──────── DATA

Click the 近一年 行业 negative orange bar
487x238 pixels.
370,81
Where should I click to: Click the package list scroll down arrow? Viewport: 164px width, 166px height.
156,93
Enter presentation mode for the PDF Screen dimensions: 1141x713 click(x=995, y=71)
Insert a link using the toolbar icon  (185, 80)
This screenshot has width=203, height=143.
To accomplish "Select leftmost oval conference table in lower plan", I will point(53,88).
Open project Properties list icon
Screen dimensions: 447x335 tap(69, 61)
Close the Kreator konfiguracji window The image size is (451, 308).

────────────────
──────── DATA

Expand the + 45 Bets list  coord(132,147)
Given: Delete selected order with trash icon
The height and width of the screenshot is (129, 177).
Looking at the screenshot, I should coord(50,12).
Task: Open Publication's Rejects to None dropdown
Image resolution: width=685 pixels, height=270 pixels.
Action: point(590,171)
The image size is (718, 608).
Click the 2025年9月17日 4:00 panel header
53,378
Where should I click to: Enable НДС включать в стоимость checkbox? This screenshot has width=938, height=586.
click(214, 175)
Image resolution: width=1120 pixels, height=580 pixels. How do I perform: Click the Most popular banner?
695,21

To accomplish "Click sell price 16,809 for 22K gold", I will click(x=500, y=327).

────────────────

• TASK: Look through the data above. Find each line with the string "accomplish" and copy it.

• EXERCISE SOLUTION:
To accomplish "Select leftmost oval conference table in lower plan", I will point(53,88).
To accomplish "Click sell price 16,809 for 22K gold", I will click(x=500, y=327).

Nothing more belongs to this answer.